Brief 1 → Turn the rows below, from the line containing "The image size is (745, 491)." through the last row, into a numbered list, leaving out blank lines.

Quoted passage →
----------

Yeah, I really wish Jim Webb hadn’t dropped out of the race so fast.

I am living next door to the heart of Appalachia, 12 miles from where Jim Webb’s grandparents are buried.

So when Deer Hunting With Jesus: Dispatches from America’s Class War (Joe Bageant, Three Rivers Press, 2007) showed up in our local bookstore, I bought a copy.

You should too. It will explain a lot about why Donald Trump is shattering the GOP; why we have unfettered mass shootings nationwide; why our schools are failing, race is still an issue, and people are living in deteriorating double-wides.

Jim Webb understands all of that. So does Joe Bageant. It’s about class warfare and Calvinism. And so – oh, yeah – it also explains Ted Cruz and a bunch of other stuff. Read the book. Please.

Webb and Bageant both grew up on the edge of America. The poor white edge. Both transcended the world they were born to. Both understand that even that world, with its fingernail grip on the phantom of the American Dream, no longer exists.

And in a nutshell, folks, that’s our problem. That’s why our fellow citizens are flocking to Trump.

America is broken. And until we fix it, we are all screwed, as surely as the disenfranchised lower LOWER middle class men and women who used to work the night shift at Rubbermaid in Winchester, VA, like Joe Bageant’s family.

I don’t have a solution, and neither does Bageant – but at least he can give you a complete understanding of the problem. And if Jim Webb could have gained any traction, I thought he might have been able to help us solve it.

Here’s the thing: Up through the civil rights struggles of the ‘60s, the poorest whites in America were kept in check by the belief that they were better than African Americans, and that if they just sucked it up long enough, they – the poor white class – would be allowed to rise into the middle class. And sometimes that happened. They knew that the implicit, complicit, immoral but handy race divide insured that THEY would never be at the bottom of the heap. So they had hope.

This is something that Harper Lee understood very well. In the wake of her death, her bifurcated take on Atticus Finch has been in the news again. His daughter Scout’s Uncle Jack, in Go Tell a Watchman, sums it up this way: “Up popped Tobacco Road … For years and years, all that man thought he had that made him any better than his black brothers was the color of his skin … he sits nursing his hangover of hatred … Look at the rest of the country. It’s long since gone by the South in its thinking. America’s a brave new Atomic world and the South’s just beginning the Industrial Revolution.”

That’s Ms. Lee’s take on the South of the 1960s. But what Bageant explains – and Jim Webb very well understands – is how in the wake of globalization, even that hope is gone. As it should be, all things considered – because it was ALWAYS a class war. It was always a class war. It was just disguised as a race war.

The real kicker, as Bageant explains, is that the poorest white class who were concentrated in one place and had been here the longest – in the American South and every place it has now reached to — are of Calvinist descent. THAT means that they believe – again, in a nutshell – that if they are not succeeding, it is because they have sinned.

----------

Information provided →

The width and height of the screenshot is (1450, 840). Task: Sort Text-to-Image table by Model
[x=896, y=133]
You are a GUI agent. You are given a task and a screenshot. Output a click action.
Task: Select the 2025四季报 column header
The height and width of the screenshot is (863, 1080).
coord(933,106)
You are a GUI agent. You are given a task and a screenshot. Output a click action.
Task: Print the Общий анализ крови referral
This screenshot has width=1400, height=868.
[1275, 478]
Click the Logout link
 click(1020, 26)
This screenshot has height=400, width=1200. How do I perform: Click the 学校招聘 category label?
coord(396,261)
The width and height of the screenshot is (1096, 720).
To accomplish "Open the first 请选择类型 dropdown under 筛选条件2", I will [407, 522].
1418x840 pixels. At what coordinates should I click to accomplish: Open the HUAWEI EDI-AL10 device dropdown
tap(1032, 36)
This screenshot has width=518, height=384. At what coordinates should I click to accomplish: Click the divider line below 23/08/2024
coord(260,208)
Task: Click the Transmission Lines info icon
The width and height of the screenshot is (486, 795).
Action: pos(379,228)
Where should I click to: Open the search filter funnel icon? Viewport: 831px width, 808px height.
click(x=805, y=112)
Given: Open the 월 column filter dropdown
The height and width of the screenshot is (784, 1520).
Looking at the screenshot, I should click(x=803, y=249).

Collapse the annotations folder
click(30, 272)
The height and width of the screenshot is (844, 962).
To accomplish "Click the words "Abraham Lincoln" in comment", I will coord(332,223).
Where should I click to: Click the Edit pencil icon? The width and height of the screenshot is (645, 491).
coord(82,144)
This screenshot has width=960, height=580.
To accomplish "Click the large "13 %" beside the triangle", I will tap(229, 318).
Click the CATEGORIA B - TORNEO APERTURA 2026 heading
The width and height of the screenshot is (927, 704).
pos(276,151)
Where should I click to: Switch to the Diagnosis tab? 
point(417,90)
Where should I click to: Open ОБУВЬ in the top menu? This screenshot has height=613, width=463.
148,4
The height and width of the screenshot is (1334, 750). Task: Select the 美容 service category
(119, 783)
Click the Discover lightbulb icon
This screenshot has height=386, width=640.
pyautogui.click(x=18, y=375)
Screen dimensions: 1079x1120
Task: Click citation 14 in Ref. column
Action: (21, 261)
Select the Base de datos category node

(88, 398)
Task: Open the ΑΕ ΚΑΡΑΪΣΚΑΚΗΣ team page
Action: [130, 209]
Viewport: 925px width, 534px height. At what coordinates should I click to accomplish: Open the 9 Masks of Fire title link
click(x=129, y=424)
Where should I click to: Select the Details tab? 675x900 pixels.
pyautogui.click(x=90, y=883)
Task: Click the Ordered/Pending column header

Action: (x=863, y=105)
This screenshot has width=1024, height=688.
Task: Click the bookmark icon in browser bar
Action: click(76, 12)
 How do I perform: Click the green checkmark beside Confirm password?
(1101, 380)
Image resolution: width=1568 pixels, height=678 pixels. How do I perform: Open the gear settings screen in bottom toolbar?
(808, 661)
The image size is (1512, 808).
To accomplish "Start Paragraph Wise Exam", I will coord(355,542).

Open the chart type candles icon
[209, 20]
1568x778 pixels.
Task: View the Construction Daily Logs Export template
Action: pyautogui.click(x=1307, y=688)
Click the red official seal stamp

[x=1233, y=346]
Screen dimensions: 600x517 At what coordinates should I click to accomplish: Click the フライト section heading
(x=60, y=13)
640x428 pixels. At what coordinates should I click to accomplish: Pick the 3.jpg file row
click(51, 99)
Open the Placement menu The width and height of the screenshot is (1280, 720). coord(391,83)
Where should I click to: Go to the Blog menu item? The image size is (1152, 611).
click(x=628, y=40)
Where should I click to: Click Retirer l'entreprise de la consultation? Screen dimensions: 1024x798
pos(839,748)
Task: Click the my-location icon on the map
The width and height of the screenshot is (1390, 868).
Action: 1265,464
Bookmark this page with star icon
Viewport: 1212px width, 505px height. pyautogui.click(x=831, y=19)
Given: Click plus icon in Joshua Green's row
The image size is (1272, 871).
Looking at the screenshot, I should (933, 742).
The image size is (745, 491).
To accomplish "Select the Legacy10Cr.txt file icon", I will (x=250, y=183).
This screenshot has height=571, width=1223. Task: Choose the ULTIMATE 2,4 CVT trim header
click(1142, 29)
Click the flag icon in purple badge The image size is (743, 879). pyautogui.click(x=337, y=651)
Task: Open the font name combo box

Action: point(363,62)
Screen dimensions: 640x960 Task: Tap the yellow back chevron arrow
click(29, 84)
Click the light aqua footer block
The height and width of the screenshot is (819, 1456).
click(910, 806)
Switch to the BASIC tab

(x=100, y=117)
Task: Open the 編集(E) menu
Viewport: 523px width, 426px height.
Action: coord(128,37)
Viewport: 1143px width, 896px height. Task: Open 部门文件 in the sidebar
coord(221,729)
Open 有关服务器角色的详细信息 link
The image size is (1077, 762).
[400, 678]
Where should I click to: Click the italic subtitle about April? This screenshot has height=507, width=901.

----------

Brief 2 → Reproduce, word for word, the part of the essay above that opens with the words containing "I don’t have" and closes with "us solve it.".

Correct result 1 →
1. The image size is (745, 491).
2. To accomplish "Select the Legacy10Cr.txt file icon", I will (x=250, y=183).
3. This screenshot has height=571, width=1223. Task: Choose the ULTIMATE 2,4 CVT trim header
4. click(1142, 29)
5. Click the flag icon in purple badge The image size is (743, 879). pyautogui.click(x=337, y=651)
6. Task: Open the font name combo box
7. Action: point(363,62)
8. Screen dimensions: 640x960 Task: Tap the yellow back chevron arrow
9. click(29, 84)
10. Click the light aqua footer block
11. The height and width of the screenshot is (819, 1456).
12. click(910, 806)
13. Switch to the BASIC tab
14. (x=100, y=117)
15. Task: Open the 編集(E) menu
16. Viewport: 523px width, 426px height.
17. Action: coord(128,37)
18. Viewport: 1143px width, 896px height. Task: Open 部门文件 in the sidebar
19. coord(221,729)
20. Open 有关服务器角色的详细信息 link
21. The image size is (1077, 762).
22. [400, 678]
23. Where should I click to: Click the italic subtitle about April? This screenshot has height=507, width=901.

Correct result 2 →
I don’t have a solution, and neither does Bageant – but at least he can give you a complete understanding of the problem. And if Jim Webb could have gained any traction, I thought he might have been able to help us solve it.